SynSmith

Multi-Objective Prompt Debugging for Realistic, Diverse, and Attribute-Controlled Synthetic Data Generation

An open-source framework that reframes synthetic data generation as iterative, critic-guided prompt optimization.

Paper: SynSmith: Adversarial Multi-Critic Prompt Debugging for Synthetic Data Generation (Apartsin & Aperstein) - HTML with KaTeX math, or download .docx

Paper · Overview · Method · Quickstart · Architecture · Research questions · Citation

Overview

Large language models are increasingly used to bootstrap labeled data when real examples are scarce, expensive, private, or hard to annotate. In practice, naive prompting produces datasets that are repetitive, over-polished, and only shallowly tied to the requested labels. The standard fix is to hand-tune the prompt, which scales poorly and loses information about why a given sample went wrong.

SynSmith treats synthetic data generation as a closed-loop optimization problem.

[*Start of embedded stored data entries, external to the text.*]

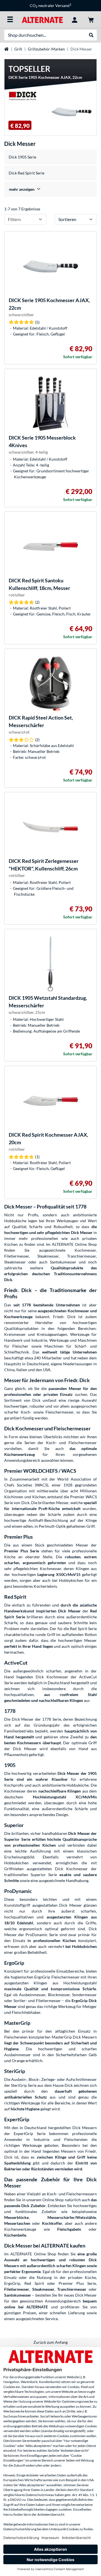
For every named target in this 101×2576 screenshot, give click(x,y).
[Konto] (75, 19)
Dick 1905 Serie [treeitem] (22, 157)
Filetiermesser (16, 2289)
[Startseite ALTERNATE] (42, 19)
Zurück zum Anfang (50, 2342)
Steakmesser (43, 2289)
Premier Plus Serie (21, 1550)
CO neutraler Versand (50, 5)
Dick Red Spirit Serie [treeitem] (26, 173)
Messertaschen (17, 2223)
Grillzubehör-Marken (46, 49)
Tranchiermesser (71, 2289)
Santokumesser (17, 2295)
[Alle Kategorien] (10, 19)
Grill (18, 49)
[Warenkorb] (91, 19)
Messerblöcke (16, 2217)
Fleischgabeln (69, 2229)
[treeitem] (50, 189)
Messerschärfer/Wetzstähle (71, 2217)
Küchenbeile (15, 2235)
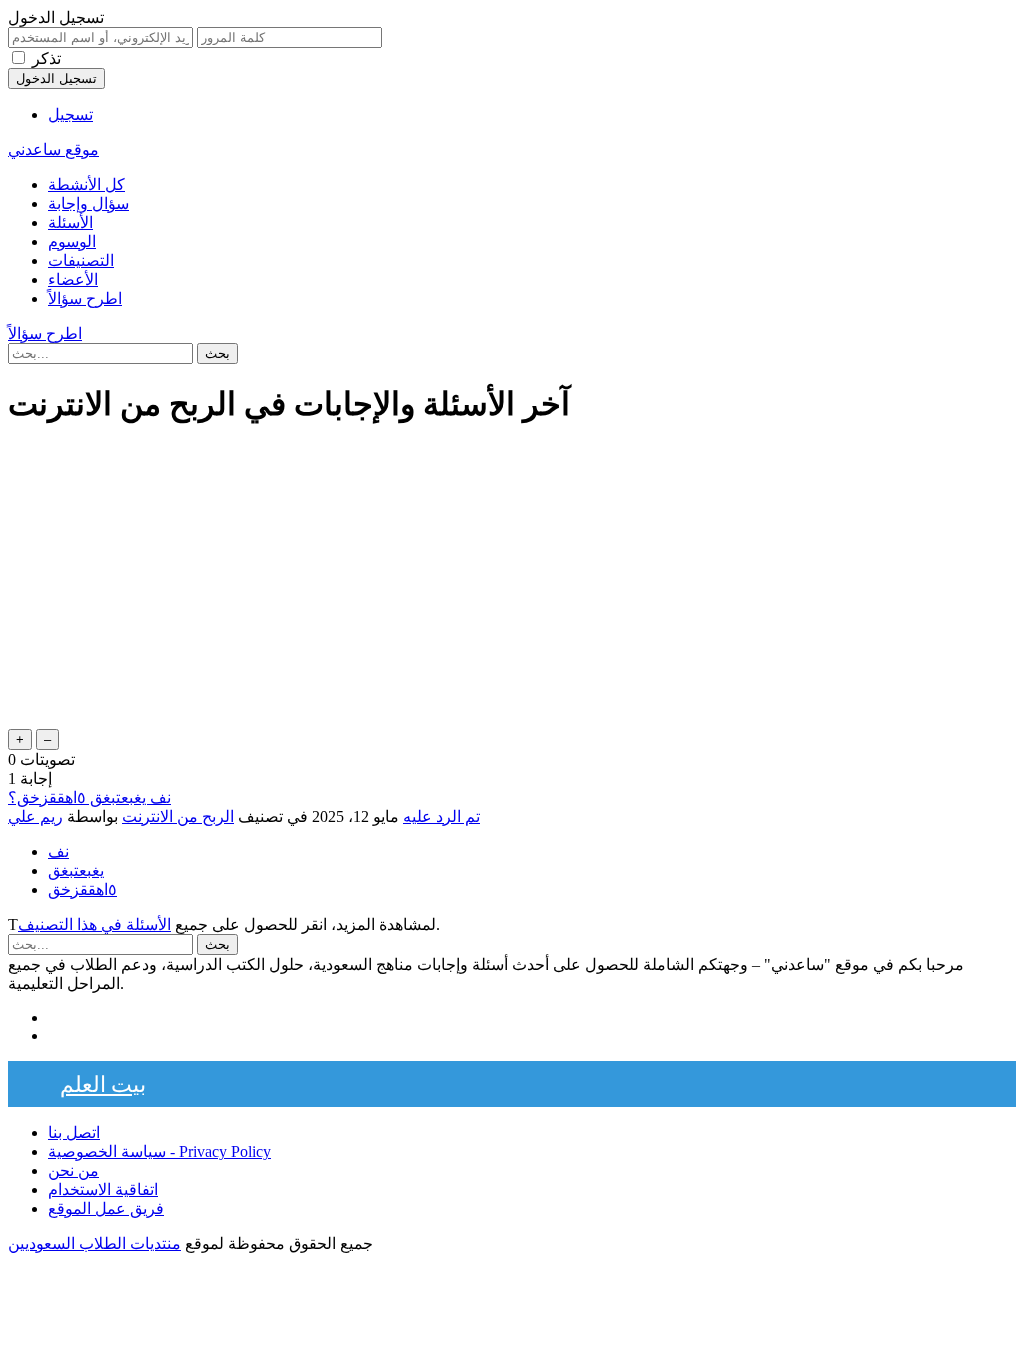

A generator LLM produces samples conditioned on explicit target attribute vectors. Seven LLM critics, three baseline (attribute verifier, realism discriminator, diversity auditor) and four GAN-style adversaries (Pack Discriminator, Mode-Seeking, Mode Hunter with persistent memory, Coverage Hole Finder via density-ratio estimation), score the batch along independent axes. A prompt updater consumes their structured feedback and rewrites the generator prompt for the next round.

The result is a GAN-style process in which the optimized variable is the prompt rather than the weights, with four simultaneous objectives:

attribute fidelity · realism · diversity · batch-level coverage

The framework ships three example datasets across difficulty regimes: customer-support intent classification (5 classes, 40 real examples), Banking77 cards-and-payments (10 classes, 300 real-train, 400 held-out test), and TREC question-type classification (6 classes, 60 real-train, 89 held-out test). The released artifacts include all per-seed runs, raw critic outputs, aggregation scripts, and the cross-condition classifier ensemble harness.

Headline results

Customer-support (N=10 seeds). Cross-condition classifier ensembling reaches macro F1 $0.947 \pm 0.056$, $+0.073$ over the three-critic baseline solo (BCa 95% CI $[+0.009, +0.141]$, excludes zero) and $+0.233$ on worst-class F1 (BCa 95% CI $[+0.067, +0.500]$, excludes zero), with $1.65\times$ lower seed variance than any individual condition.

Cross-task synth-only headline (N=5 seeds, sentence-transformer + LR on full canonical held-out splits).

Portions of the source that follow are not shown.